How many solutions to the equation $x_1 + x_2 + x_3 = 11$ for positive integers, are there??
Please explain your answer as much as possible.
How many solutions to the equation $x_1 + x_2 + x_3 = 11$ for positive integers, are there??
Please explain your answer as much as possible.
This is one of the "balls in boxes" problems; you have a collection of k empty boxes in which you want to put n objects. Let's do first the more general case where boxes may be empty (i.e., $x_i=0$ is allowed) , and then we can do your case where $x_i>0$.
So, this is a method used: we put all n objects and k boxes side-by-side. Then the idea is that every partition of these (k+n) objects into (k-1) parts is a sum $x_1+x_2+...+x_k=n$ (by partition, we mean that we put a total of k dividers after certain of the objects and boxes). How so? If we put , say, the 1st divider after box $x_i$, that is used to mean that we put a total of i objects in the 1st box; if we put the second divider at place j , then that means that there are (j-i) objects in the second box, and so on. So for any assignment of dividers, we have an assignment $x_1,x_2,...,x_k$, with $x_1+x_2+...+x_k=n$. That gives us a total of ${n+k-1} \choose {k-1}$ possible assignments; note we use k-1 instead of k, because once we have chosen k-1 dividers, the number of objects for the $k$th box is just given by all the objects that are left.

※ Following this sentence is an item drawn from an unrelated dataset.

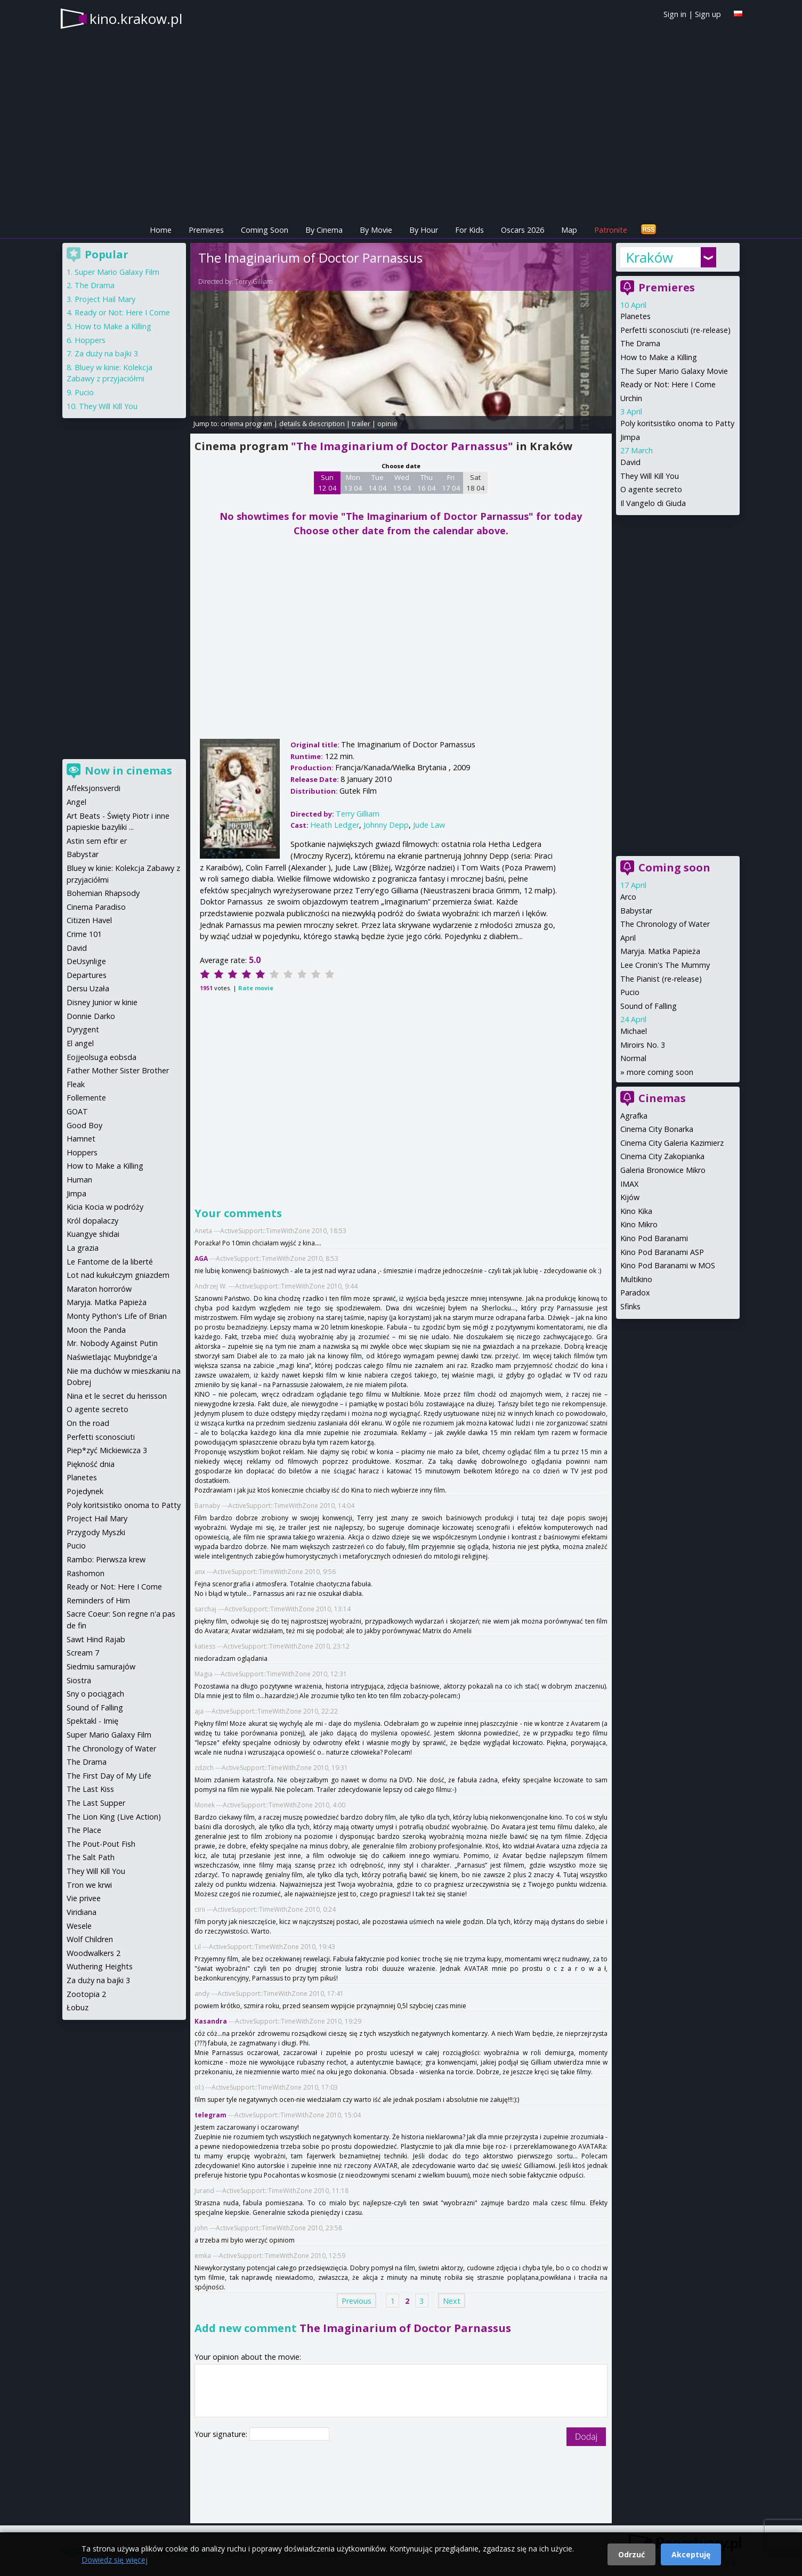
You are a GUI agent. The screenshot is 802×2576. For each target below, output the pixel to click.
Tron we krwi (89, 1885)
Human (79, 1180)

Now, let's consider the case where $x_i>0$. We then throw an object into each of the boxes (for a total of k objects we are throwing in) , so that we have a total of $n+k-1-k=n-1$ places left, to make sure no box is empty, and then we "recur" , by using the method above, i.e., we now find all solutions to $x_1+....+x_k=n-k$ , and we get ${n-1}\choose {k-1}$.

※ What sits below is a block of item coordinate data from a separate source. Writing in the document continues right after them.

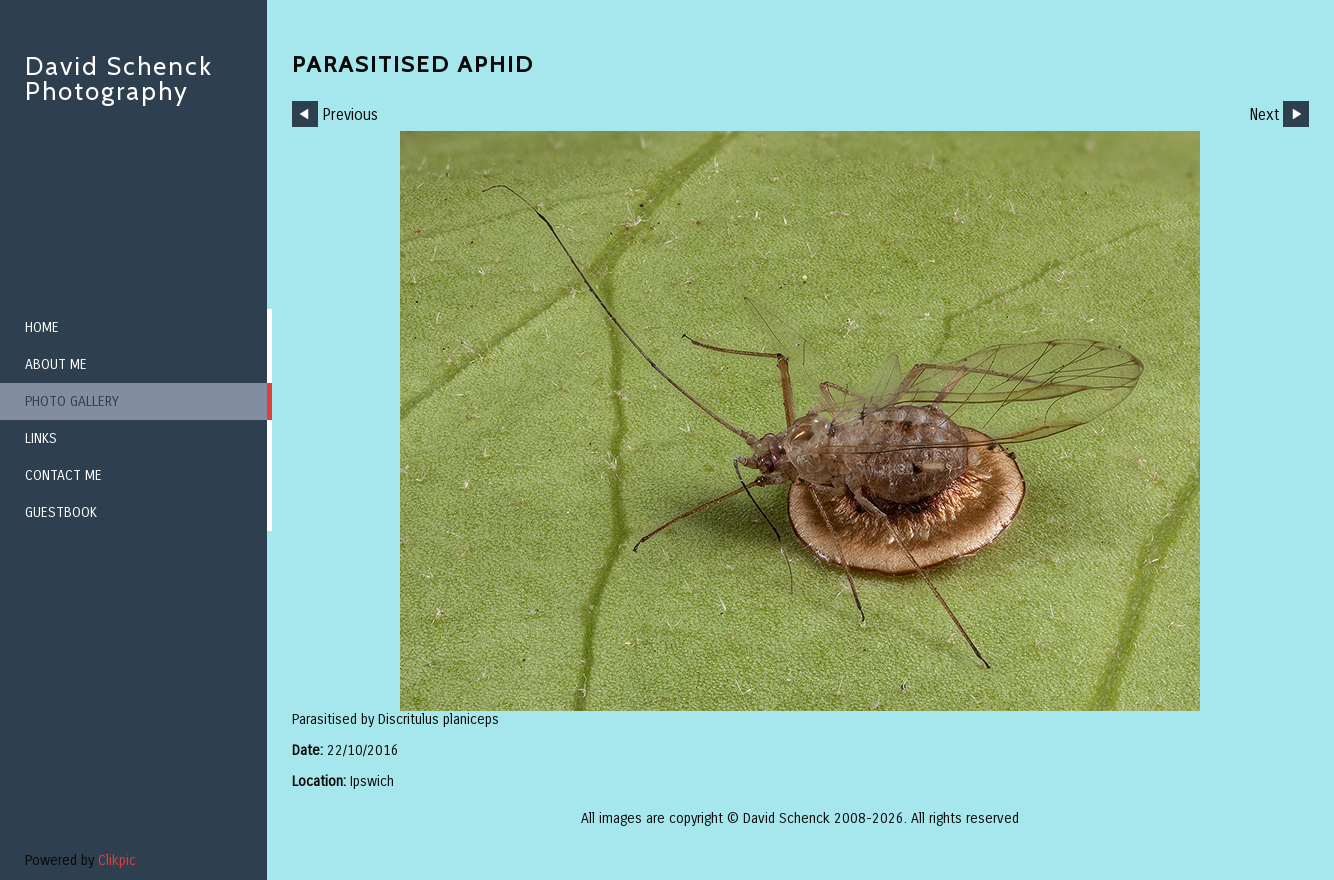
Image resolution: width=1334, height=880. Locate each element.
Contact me (63, 475)
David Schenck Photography (119, 78)
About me (56, 364)
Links (41, 438)
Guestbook (61, 512)
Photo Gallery (72, 401)
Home (42, 327)
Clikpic (117, 860)
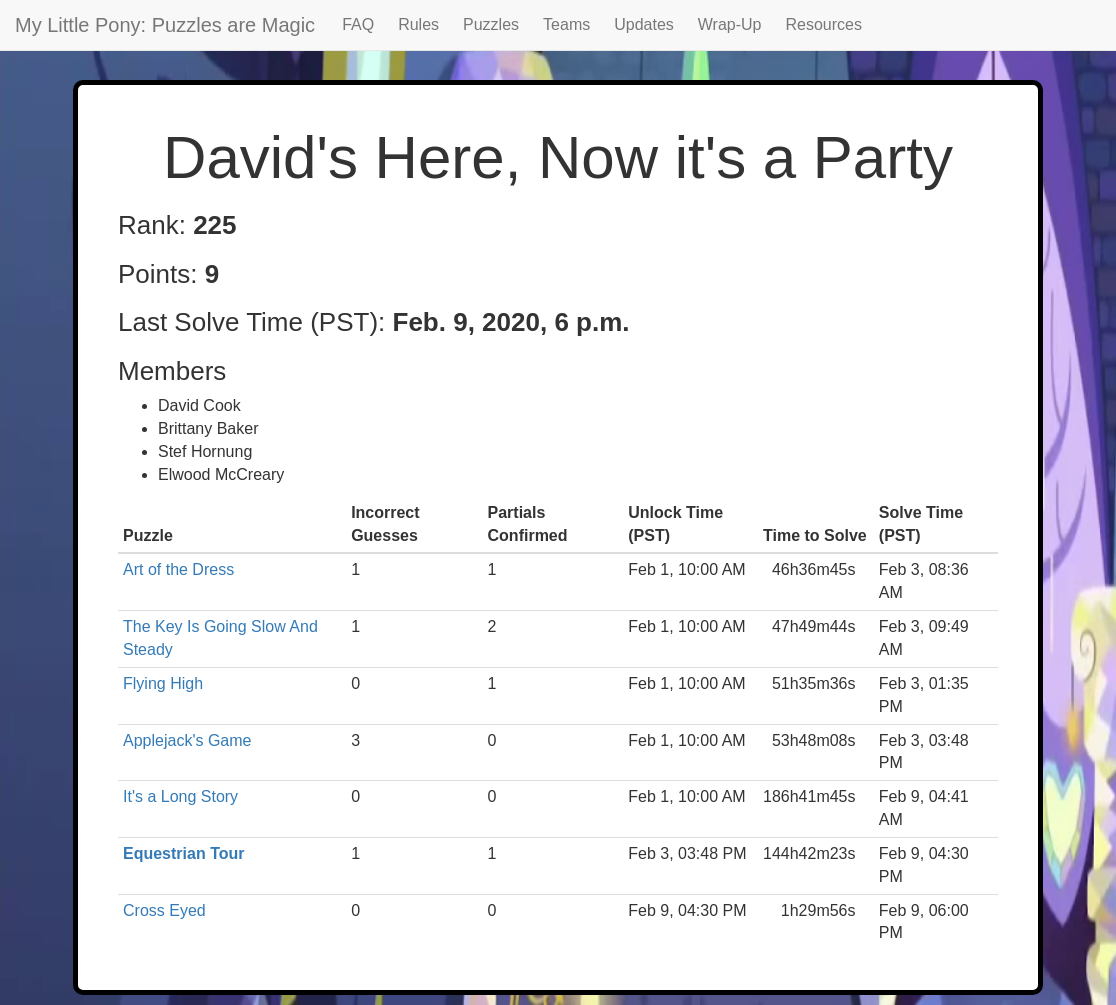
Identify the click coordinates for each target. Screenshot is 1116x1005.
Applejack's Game (187, 740)
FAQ (358, 24)
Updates (644, 24)
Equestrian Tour (184, 853)
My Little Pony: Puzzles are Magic (165, 25)
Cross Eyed (164, 910)
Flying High (163, 683)
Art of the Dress (178, 569)
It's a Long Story (180, 796)
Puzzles (491, 24)
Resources (824, 24)
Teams (566, 24)
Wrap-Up (730, 24)
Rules (418, 24)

As a small example, take 4 objects to be put into 3 boxes. We then lay out in a line, the 3 objects , followed by the three boxes. Notice that if you put dividers behind objects ,say, 1 ,2,3 respectively . This is then the combination $x_1=x_2=x_3=1$
The first exercise of the first section of the first chapter of the first volume of George Pólya and Gábor Szegő's masterpiece does it this way: for every positive integers $a_k$ and every nonnegative integer $b$, the number of nonnegative integer solutions of the equation $a_1x_1+\cdots+a_nx_n=b$ is the coefficient of $t^b$ in the series $ s(t)=\prod_{k=1}^n\frac1{1-t^{a_k}}. $ The proof is by inspection once one notes that, for every positive integer $a$, $ \frac1{1-t^{a}}=\sum\limits_{x=0}^{+\infty}t^{ax}. $ Hence the product which defines $s(t)$ is $ s(t)=\prod_{k=1}^n\sum\limits_{x_k=0}^{+\infty}t^{a_kx_k}=\sum\limits_{x_1,\ldots,x_n}t^{a_1x_1+\cdots+a_nx_n}, $ and the coefficient of $x^b$ is the number of ways of writing $b$ as a sum $a_1x_1+\cdots+a_nx_n$.
You are looking at the case $n=3$, $a_1=a_2=a_3=1$ and $b=11-3=8$ hence looking for the coefficient of $t^8$ in the series $ s(t)=\frac1{(1-t)^3}=\frac12\frac{\text{d}^2}{\text{d}t^2}\frac1{1-t} =\frac12\frac{\text{d}^2}{\text{d}t^2}\sum\limits_{k=0}^{+\infty}t^k=\frac12\sum\limits_{k=0}^{+\infty}(k+2)(k+1)t^k, $ hence the answer is $\frac12(8+2)(8+1)=45$.
Consider your question as if you have 11 sites, and you have to put 2 barriers that would split those sites into 3 groups.
Your constraint is that x1,x2,x3 should be positive, i.e. 0 is not a valid value. Means you may not put 2 barriers at the same joint. Also the barrier may not be put at the end. This leads to the following:
Hence the answer is C (11-1) over (3-1). Which is (11-1)! / [ (11-3)! * (3-1)! ] = 45
This is purely a Question based upon the combinations and permutations, let me try.
In general we have the standard result $x_1+x_2+.......x_n=k\:$ then number of positive integer solutions is given by $(n+k-1)_{\large C_{k}}$ so according to your question it's $(3+11-1)_{\large C_{11}}$ which is $13_{\large C_{11}}=78$.
I hope I have put forward what I knew, I hope that it's correct, but leave it to scholars of this site to decide whether it's correct or not.